Mike Church Show Transcript – Interview With Kevin Gutzman On Zimmerman, Congress, And Impeachment

I think history — this is not a reflection of the despicable events that happened under what we know today as Jim Crow — will show a watching world sometime in the future that some grave mistakes were made in trying to resolve this.  In trying to resolve it, what has actually happened — I think the Zimmerman case is evidence of this.  I would present this as Exhibit A, the aftermath of the Zimmerman case.  [mocking] “It’s all about race.  Everything is about race.” — “No, it’s not.” — “Yes, it is.” — “No, it’s not.” — “Yes, it is.”  We’re again at loggerheads because people have convinced themselves, or have been convinced, that it’s all about race.

That’s a long question.  I gave you a very short, encapsulated answer.  I think the possibility of ameliorating or of addressing the long-standing issue, I think the possibility is there.  I also think that, to a large degree, that will not be effected by those that have appointed themselves as in charge of the situation.  It seems to me that the perpetuation of the current acrimony is good for certain individuals’ careers.  I can’t see inside their hearts and tell you no, but maybe they think they’re actually doing the right thing.  I don’t have an answer to that.  When people are allowed to work things out among other people and can drop their pretentions, I think you see that there is some ray of hope that that situation can be cured sometime in the near future.
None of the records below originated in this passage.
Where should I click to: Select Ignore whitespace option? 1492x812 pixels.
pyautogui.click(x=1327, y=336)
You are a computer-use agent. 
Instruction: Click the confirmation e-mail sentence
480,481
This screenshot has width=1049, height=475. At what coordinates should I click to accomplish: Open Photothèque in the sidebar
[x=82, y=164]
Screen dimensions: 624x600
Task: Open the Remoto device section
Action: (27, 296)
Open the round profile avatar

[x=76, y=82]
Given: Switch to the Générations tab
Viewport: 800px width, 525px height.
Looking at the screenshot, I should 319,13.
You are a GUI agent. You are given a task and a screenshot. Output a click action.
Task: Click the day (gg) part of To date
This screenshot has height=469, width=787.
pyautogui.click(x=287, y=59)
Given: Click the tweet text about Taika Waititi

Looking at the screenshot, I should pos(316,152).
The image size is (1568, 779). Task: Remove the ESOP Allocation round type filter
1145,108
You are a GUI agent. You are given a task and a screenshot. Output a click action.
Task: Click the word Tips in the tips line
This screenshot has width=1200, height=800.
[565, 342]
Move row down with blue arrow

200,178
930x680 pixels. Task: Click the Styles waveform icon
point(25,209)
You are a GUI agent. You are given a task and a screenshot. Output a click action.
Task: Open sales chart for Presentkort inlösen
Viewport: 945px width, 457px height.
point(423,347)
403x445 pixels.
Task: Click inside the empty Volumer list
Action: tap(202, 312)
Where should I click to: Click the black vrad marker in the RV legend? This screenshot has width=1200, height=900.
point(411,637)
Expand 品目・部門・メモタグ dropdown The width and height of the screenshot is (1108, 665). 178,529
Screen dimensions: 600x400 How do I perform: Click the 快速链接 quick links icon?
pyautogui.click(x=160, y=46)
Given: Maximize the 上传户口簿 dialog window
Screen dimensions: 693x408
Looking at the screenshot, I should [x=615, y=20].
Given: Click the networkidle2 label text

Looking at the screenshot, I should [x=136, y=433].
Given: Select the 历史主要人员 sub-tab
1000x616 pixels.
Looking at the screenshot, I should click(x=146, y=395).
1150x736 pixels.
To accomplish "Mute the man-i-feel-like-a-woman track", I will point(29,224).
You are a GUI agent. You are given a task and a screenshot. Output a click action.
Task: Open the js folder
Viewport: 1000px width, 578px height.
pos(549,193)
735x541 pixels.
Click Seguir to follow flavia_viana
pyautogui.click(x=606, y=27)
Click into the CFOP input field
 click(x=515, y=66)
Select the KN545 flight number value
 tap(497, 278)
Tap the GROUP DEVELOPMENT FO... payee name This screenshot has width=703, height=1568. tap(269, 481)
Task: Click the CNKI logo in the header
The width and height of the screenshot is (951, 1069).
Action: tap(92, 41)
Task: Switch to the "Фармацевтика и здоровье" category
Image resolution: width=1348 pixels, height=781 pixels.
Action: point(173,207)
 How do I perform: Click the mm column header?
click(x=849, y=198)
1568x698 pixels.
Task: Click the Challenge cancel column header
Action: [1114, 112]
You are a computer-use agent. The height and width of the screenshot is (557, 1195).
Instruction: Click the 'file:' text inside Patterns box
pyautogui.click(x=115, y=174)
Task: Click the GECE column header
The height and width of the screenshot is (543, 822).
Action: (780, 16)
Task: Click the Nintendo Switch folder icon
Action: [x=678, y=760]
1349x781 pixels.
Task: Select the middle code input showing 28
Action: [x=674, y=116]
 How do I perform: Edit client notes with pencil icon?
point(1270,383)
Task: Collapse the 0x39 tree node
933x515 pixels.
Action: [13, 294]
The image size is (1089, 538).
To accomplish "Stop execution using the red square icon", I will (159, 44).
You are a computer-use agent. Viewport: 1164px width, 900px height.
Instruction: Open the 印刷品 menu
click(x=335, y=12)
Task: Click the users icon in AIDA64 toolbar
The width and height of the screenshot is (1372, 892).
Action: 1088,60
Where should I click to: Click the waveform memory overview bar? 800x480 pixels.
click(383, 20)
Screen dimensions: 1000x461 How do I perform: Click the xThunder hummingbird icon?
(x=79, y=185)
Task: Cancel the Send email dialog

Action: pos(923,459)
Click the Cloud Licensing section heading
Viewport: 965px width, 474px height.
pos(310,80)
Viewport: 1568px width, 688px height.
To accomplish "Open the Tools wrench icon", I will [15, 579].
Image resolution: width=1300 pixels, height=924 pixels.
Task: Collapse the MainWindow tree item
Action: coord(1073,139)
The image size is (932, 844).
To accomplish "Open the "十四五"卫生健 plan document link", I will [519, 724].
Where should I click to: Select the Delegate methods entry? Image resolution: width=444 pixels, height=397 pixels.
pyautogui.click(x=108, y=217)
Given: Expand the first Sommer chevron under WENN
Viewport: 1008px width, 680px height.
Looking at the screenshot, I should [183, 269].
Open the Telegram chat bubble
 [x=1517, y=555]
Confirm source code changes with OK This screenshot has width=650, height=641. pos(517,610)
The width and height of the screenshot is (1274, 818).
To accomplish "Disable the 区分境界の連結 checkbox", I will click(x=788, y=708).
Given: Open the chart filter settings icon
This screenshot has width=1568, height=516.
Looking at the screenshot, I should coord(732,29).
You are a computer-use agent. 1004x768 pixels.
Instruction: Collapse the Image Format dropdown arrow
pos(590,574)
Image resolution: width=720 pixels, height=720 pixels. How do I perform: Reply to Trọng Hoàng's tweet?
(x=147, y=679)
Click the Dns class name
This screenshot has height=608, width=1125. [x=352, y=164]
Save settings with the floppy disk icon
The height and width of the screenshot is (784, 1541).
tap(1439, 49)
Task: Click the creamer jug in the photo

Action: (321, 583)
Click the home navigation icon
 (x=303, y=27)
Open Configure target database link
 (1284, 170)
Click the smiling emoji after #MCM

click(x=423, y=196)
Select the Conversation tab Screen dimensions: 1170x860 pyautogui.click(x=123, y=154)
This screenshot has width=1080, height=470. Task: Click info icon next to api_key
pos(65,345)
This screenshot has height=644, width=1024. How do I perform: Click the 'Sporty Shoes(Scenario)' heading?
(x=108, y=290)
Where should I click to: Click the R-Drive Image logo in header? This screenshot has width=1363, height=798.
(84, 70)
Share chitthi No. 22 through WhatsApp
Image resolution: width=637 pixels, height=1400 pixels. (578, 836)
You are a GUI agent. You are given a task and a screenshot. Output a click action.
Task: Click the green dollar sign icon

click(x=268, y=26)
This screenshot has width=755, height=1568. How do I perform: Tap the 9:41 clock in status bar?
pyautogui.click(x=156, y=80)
I don’t have the cure or the remedy, but I can tell you this: community and a sense of community and what I call [r]epublicanism — it used to be called federalism but call it whatever you like — is something that can be established and is and should be, when we return to it, when we return to governing ourselves and governing our affairs in town hall meetings or parish or county council meetings in small and very intimate legislatures, and even outside the legislative process — all of politics and all of what we call government in our lives doesn’t have to be at the end of a legislative pen.  Someone doesn’t have to sign it into existence.  Much of this can be done and should be done just as neighbor acting upon and with neighbor, or as member of community acting up on and with other member of community.  You don’t have to pass a law to do this.  Rod Dreher writes in his great book The Little Way of Ruthie Lemming to practice that commandment, the “love thy neighbor” commandment.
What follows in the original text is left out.